= Task to carry out =
Locate every line in the records below that holds the word "computer" and return each one.

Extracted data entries

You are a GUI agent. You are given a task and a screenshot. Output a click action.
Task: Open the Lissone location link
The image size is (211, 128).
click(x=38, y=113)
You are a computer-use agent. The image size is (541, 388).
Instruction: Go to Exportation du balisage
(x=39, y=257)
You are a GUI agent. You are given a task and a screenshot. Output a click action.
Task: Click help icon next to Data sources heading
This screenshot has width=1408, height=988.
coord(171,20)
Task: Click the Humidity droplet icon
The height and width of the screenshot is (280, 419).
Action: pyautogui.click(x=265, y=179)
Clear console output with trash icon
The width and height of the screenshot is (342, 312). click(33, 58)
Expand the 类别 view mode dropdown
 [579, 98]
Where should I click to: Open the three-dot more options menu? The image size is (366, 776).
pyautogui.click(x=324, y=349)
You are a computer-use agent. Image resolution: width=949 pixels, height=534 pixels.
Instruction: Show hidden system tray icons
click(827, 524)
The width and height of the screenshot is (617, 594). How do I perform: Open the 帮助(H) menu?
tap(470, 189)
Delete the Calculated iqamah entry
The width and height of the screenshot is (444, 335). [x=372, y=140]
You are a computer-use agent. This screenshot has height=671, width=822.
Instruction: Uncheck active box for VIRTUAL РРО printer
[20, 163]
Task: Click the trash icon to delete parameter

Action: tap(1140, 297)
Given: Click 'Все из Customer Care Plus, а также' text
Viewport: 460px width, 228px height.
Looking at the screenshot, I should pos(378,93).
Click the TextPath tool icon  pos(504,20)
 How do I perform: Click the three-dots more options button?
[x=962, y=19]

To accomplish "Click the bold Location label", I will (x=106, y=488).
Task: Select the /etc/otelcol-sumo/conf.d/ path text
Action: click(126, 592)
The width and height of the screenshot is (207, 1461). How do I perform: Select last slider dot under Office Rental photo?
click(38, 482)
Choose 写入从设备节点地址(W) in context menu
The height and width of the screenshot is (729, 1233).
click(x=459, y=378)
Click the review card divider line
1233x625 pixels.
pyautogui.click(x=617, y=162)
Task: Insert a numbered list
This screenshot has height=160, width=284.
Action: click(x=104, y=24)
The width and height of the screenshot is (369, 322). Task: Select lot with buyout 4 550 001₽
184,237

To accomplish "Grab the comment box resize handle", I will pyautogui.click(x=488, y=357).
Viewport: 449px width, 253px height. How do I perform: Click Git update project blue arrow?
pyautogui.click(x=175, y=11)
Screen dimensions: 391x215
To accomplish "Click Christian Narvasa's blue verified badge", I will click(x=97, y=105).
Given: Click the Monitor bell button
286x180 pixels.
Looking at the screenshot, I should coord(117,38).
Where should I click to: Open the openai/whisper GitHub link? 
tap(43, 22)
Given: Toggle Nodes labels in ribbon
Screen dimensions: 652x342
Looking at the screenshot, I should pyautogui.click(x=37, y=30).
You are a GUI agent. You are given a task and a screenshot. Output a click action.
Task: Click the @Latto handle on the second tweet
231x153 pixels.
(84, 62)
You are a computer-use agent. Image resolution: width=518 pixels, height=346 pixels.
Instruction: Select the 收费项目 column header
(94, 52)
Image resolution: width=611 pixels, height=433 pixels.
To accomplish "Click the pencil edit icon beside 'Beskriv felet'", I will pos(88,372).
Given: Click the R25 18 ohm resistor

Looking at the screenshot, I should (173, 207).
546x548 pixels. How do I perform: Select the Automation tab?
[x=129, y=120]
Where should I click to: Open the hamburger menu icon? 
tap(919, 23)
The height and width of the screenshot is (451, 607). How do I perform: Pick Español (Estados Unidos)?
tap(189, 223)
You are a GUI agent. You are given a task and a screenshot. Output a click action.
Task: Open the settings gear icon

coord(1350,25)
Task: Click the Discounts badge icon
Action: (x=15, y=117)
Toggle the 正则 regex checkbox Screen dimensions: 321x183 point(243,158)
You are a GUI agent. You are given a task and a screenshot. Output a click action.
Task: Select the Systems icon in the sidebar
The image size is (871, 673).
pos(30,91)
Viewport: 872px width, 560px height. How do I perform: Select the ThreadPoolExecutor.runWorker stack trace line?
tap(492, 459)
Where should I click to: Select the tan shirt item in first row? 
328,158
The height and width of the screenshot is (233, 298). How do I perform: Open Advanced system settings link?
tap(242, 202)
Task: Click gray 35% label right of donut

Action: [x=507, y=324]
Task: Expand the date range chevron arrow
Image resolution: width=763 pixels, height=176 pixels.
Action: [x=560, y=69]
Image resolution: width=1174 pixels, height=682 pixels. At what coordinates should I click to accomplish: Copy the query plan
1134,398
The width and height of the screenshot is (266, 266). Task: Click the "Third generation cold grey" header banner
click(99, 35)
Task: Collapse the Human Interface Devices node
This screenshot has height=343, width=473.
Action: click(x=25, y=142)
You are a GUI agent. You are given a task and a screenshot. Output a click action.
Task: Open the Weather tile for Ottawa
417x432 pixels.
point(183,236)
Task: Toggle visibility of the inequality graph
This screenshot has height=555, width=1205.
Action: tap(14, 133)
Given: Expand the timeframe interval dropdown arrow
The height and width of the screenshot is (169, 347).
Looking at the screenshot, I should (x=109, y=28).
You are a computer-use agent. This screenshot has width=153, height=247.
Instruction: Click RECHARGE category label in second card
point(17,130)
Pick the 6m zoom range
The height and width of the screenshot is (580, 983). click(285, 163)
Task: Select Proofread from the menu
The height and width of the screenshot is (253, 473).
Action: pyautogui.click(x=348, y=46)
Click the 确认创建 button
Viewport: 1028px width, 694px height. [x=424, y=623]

= Exercise result =
You are a computer-use agent. The image size is (541, 388).
You are a computer-use agent. Image resolution: width=949 pixels, height=534 pixels.
You are a computer-use agent. This screenshot has height=671, width=822.
You are a computer-use agent. Image resolution: width=518 pixels, height=346 pixels.
You are a computer-use agent. This screenshot has width=153, height=247.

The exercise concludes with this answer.